— Start Source material —

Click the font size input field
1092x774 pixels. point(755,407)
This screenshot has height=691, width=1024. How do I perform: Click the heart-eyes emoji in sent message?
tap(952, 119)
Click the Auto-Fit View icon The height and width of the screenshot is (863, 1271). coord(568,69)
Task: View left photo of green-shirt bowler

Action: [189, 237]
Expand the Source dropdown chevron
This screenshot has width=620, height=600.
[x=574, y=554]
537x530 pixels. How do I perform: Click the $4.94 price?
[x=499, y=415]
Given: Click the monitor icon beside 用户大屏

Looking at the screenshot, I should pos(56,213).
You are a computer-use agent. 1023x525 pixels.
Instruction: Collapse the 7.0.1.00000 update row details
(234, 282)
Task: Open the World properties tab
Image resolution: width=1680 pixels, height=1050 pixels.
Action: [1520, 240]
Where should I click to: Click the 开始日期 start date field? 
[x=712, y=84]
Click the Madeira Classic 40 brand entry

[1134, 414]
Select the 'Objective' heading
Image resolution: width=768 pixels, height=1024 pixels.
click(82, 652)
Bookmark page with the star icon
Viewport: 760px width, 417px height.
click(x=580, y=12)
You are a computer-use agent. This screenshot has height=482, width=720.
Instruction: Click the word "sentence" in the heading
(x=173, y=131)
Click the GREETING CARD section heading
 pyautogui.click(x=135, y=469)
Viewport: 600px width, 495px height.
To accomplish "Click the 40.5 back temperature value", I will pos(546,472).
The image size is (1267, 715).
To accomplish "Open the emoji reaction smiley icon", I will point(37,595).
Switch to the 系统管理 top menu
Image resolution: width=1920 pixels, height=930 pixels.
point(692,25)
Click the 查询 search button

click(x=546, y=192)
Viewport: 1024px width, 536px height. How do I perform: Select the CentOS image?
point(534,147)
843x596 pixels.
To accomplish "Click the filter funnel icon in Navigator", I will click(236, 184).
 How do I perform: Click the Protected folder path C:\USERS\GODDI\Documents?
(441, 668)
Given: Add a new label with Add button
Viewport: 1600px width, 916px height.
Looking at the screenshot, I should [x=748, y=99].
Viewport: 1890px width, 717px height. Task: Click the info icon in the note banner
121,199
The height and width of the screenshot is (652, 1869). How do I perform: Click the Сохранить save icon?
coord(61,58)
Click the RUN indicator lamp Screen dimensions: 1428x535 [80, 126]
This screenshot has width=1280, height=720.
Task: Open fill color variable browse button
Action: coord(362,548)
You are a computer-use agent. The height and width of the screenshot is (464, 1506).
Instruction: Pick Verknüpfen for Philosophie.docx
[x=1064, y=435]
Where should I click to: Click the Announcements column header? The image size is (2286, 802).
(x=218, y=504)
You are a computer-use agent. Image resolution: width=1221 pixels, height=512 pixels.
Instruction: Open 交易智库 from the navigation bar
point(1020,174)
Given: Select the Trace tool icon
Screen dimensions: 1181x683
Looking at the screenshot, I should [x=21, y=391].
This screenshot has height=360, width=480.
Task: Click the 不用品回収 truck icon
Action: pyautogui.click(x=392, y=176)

— End Source material —

Written exercise: Please render each line of the listing above as a Markdown table with the columns Row and Line, numbering the rows and leaving out blank lines.

The completed task:
| Row | Line |
|---|---|
| 1 | Click the font size input field |
| 2 | 1092x774 pixels. point(755,407) |
| 3 | This screenshot has height=691, width=1024. How do I perform: Click the heart-eyes emoji in sent message? |
| 4 | tap(952, 119) |
| 5 | Click the Auto-Fit View icon The height and width of the screenshot is (863, 1271). coord(568,69) |
| 6 | Task: View left photo of green-shirt bowler |
| 7 | Action: [189, 237] |
| 8 | Expand the Source dropdown chevron |
| 9 | This screenshot has width=620, height=600. |
| 10 | [x=574, y=554] |
| 11 | 537x530 pixels. How do I perform: Click the $4.94 price? |
| 12 | [x=499, y=415] |
| 13 | Given: Click the monitor icon beside 用户大屏 |
| 14 | Looking at the screenshot, I should pos(56,213). |
| 15 | You are a computer-use agent. 1023x525 pixels. |
| 16 | Instruction: Collapse the 7.0.1.00000 update row details |
| 17 | (234, 282) |
| 18 | Task: Open the World properties tab |
| 19 | Image resolution: width=1680 pixels, height=1050 pixels. |
| 20 | Action: [1520, 240] |
| 21 | Where should I click to: Click the 开始日期 start date field?  |
| 22 | [x=712, y=84] |
| 23 | Click the Madeira Classic 40 brand entry |
| 24 | [1134, 414] |
| 25 | Select the 'Objective' heading |
| 26 | Image resolution: width=768 pixels, height=1024 pixels. |
| 27 | click(82, 652) |
| 28 | Bookmark page with the star icon |
| 29 | Viewport: 760px width, 417px height. |
| 30 | click(x=580, y=12) |
| 31 | You are a computer-use agent. This screenshot has height=482, width=720. |
| 32 | Instruction: Click the word "sentence" in the heading |
| 33 | (x=173, y=131) |
| 34 | Click the GREETING CARD section heading |
| 35 |  pyautogui.click(x=135, y=469) |
| 36 | Viewport: 600px width, 495px height. |
| 37 | To accomplish "Click the 40.5 back temperature value", I will pos(546,472). |
| 38 | The image size is (1267, 715). |
| 39 | To accomplish "Open the emoji reaction smiley icon", I will point(37,595). |
| 40 | Switch to the 系统管理 top menu |
| 41 | Image resolution: width=1920 pixels, height=930 pixels. |
| 42 | point(692,25) |
| 43 | Click the 查询 search button |
| 44 | click(x=546, y=192) |
| 45 | Viewport: 1024px width, 536px height. How do I perform: Select the CentOS image? |
| 46 | point(534,147) |
| 47 | 843x596 pixels. |
| 48 | To accomplish "Click the filter funnel icon in Navigator", I will click(236, 184). |
| 49 |  How do I perform: Click the Protected folder path C:\USERS\GODDI\Documents? |
| 50 | (441, 668) |
| 51 | Given: Add a new label with Add button |
| 52 | Viewport: 1600px width, 916px height. |
| 53 | Looking at the screenshot, I should [x=748, y=99]. |
| 54 | Viewport: 1890px width, 717px height. Task: Click the info icon in the note banner |
| 55 | 121,199 |
| 56 | The height and width of the screenshot is (652, 1869). How do I perform: Click the Сохранить save icon? |
| 57 | coord(61,58) |
| 58 | Click the RUN indicator lamp Screen dimensions: 1428x535 [80, 126] |
| 59 | This screenshot has width=1280, height=720. |
| 60 | Task: Open fill color variable browse button |
| 61 | Action: coord(362,548) |
| 62 | You are a computer-use agent. The height and width of the screenshot is (464, 1506). |
| 63 | Instruction: Pick Verknüpfen for Philosophie.docx |
| 64 | [x=1064, y=435] |
| 65 | Where should I click to: Click the Announcements column header? The image size is (2286, 802). |
| 66 | (x=218, y=504) |
| 67 | You are a computer-use agent. Image resolution: width=1221 pixels, height=512 pixels. |
| 68 | Instruction: Open 交易智库 from the navigation bar |
| 69 | point(1020,174) |
| 70 | Given: Select the Trace tool icon |
| 71 | Screen dimensions: 1181x683 |
| 72 | Looking at the screenshot, I should [x=21, y=391]. |
| 73 | This screenshot has height=360, width=480. |
| 74 | Task: Click the 不用品回収 truck icon |
| 75 | Action: pyautogui.click(x=392, y=176) |